Along with other criteria, countries seeking euro membership must maintain a government deficit below 3 percent of GDP and the poll found controlling budget deficits and inflation were the biggest hurdles Poland faced before euro adoption.
Once inside ERM-2, a precursor to euro adoption, a candidate country must keep its currency within a trading band of +/- 15 percent around a central parity rate, usually for two years, something which has proved difficult in swinging markets.
"ERM-2 and euro membership will be difficult and more protracted than the market currently expects," said Nigel Rendell at RBC in London.
The poll found it would be 2013 before Estonia adopted the euro and a year later for the Czech Republic, Hungary, Latvia and Lithuania. Bulgaria and Romania are not expected to ditch their currencies until 2015.
These are all unchanged from the April poll.
BALTIC BLUES
As the financial turmoil has battered global markets some policymakers see euro adoption as offering a safer haven than individual widely fluctuating currencies. But others, like the Czechs, suggest flexible currencies create a buffer against economic adjustments from outside and can help buoy growth.
With the crisis shifting the main challenge of convergence from inflation to budget deficits that have spiked over the past year, governments will be forced to make spending cuts starting in around 2011 to meet the Maastricht criteria.
But because convergence for some countries is not seen until the middle of next decade, countries like Hungary, Bulgaria, and the Czech Republic may witness two election cycles, opening potential room for further delays if political elites can not muster the political will needed to meet the criteria.

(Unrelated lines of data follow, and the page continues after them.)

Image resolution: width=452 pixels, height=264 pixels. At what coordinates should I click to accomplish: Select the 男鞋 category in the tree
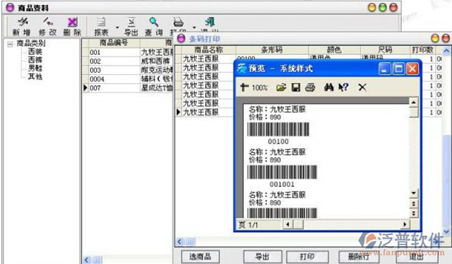35,68
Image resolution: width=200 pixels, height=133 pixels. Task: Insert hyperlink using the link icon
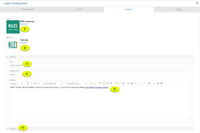[128, 83]
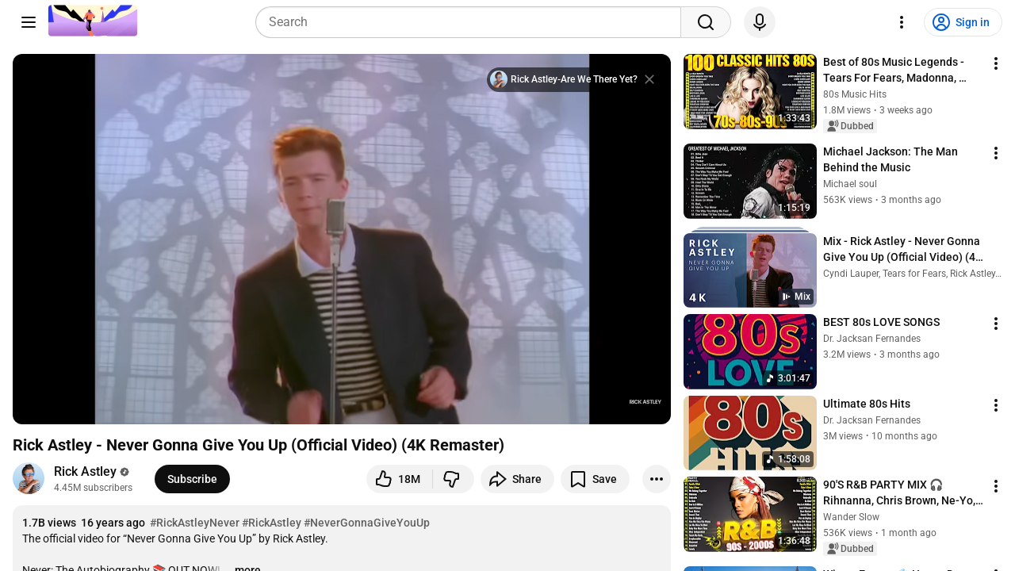
Task: Expand the video description with more
Action: pos(247,568)
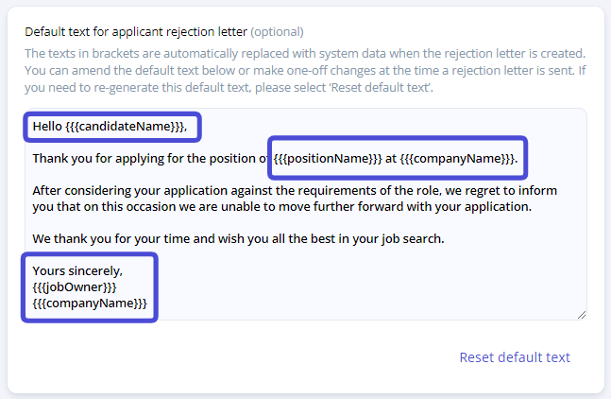
Task: Click the Yours sincerely line
Action: 77,270
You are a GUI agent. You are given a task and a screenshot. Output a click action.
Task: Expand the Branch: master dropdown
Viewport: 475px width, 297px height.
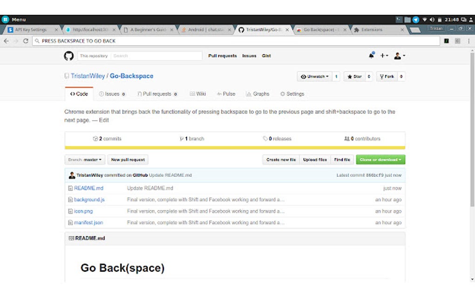click(x=85, y=160)

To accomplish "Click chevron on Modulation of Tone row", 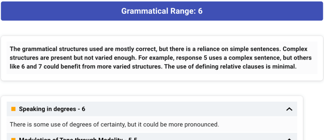I will point(289,139).
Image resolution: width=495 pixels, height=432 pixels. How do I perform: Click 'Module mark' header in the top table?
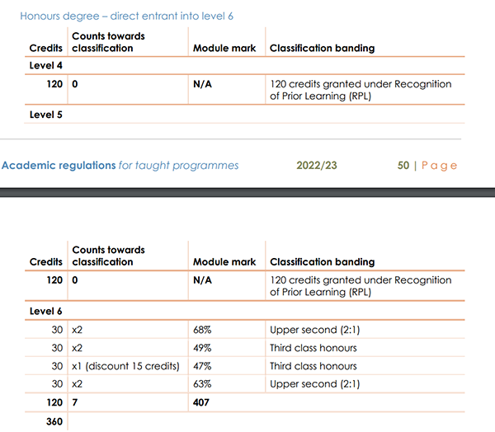pyautogui.click(x=224, y=48)
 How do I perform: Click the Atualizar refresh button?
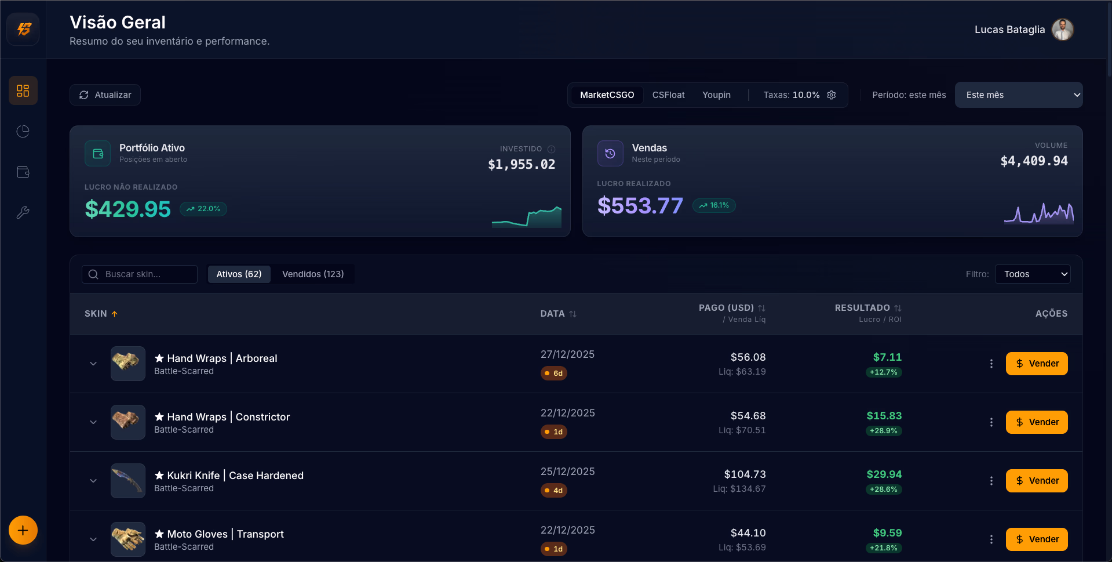pyautogui.click(x=105, y=95)
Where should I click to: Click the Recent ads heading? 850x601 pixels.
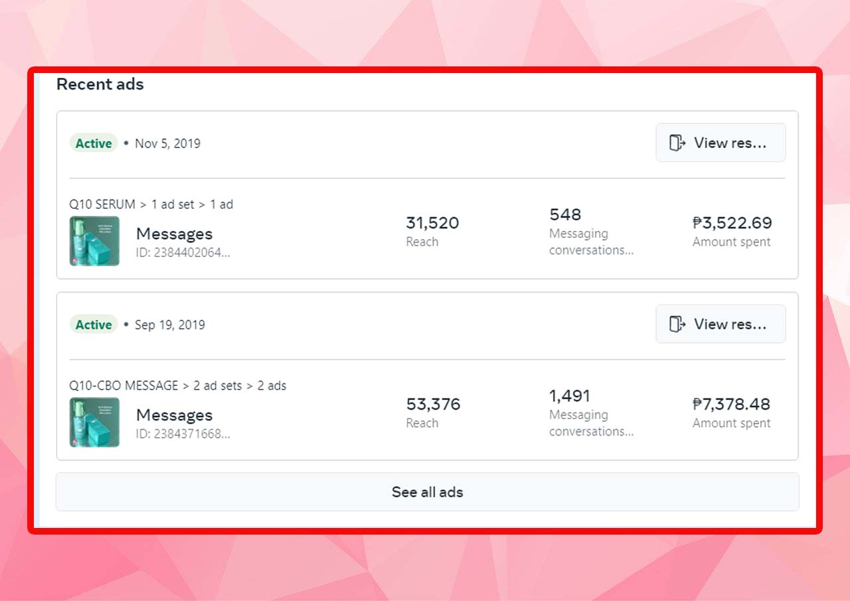coord(100,84)
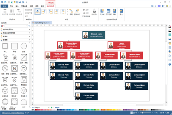
Task: Switch to the 页面布局 ribbon tab
Action: click(24, 6)
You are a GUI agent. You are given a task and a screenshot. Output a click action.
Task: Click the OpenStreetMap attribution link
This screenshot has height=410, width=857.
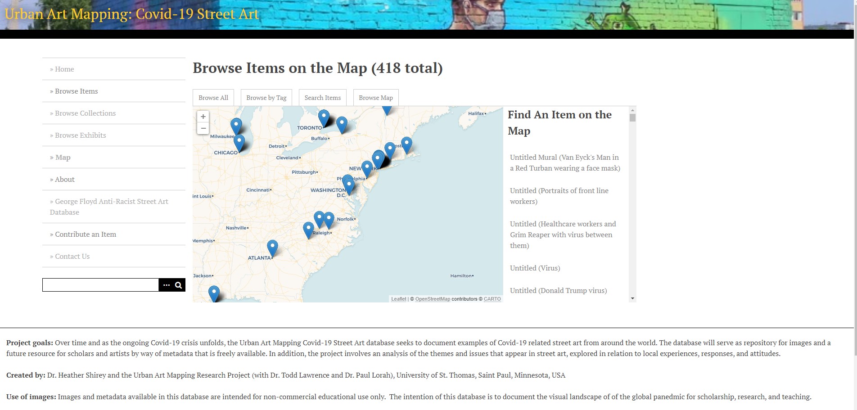point(432,299)
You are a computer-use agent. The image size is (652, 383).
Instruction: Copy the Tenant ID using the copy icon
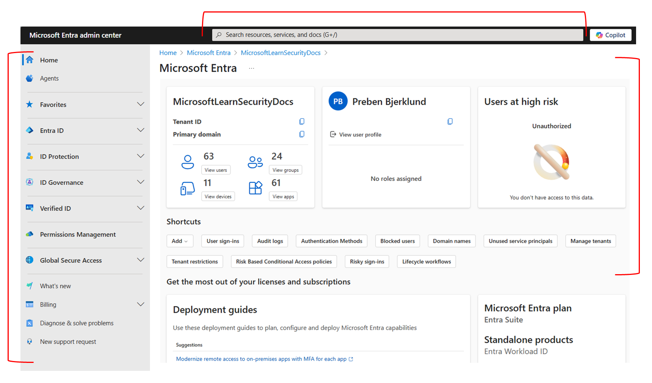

Analysts said other risks included uncertainty over the eventual length of the financial crisis, currency volatility, and a perception of euro zone enlargement fatigue in the West.
Lithuania had been due to adopt the common currency back in 2007 but was forced to abandon its entry due to high inflation and analysts said this was one of the major hurdles still facing the country and was also an issue faced by Bulgaria and Romania.
Latvia, which like Lithuania could see its economy shrink by almost a fifth this year, has already made savage public sector pay and benefits cuts.
But it still needs to cut around another $530 million from its budget next year under an IMF agreement under which it will try to cut its budget deficit to 8.5 percent of GDP, from an estimated 10 percent this year.
Romania said on Tuesday it would curb spending by 5.5 billion lei ($1.8 billion) this year to meet its new budget deficit goal agreed with the IMF, leaving it at 7.3 percent of GDP, still way above the entry criteria level.
Meanwhile, enlargement fatigue among some EU members has delayed expected dates for some prospective members.
While Croatia was seen joining the EU in 2012 the poll found it would be 2016 before Macedonia, Montenegro and Serbia gained entry, with Bosnia joining in 2019 and Albania in 2020.
Turkey was not seen joining the club until 2020 -- but even that is in doubt.
"The accession of Turkey is rather uncertain, even in the long run," said Attila Bartha at Kopint-Tarki in Budapest.
Turkey began membership talks in 2005 but negotiations have stalled amid disputes over penal reforms, human rights and the division of Cyprus.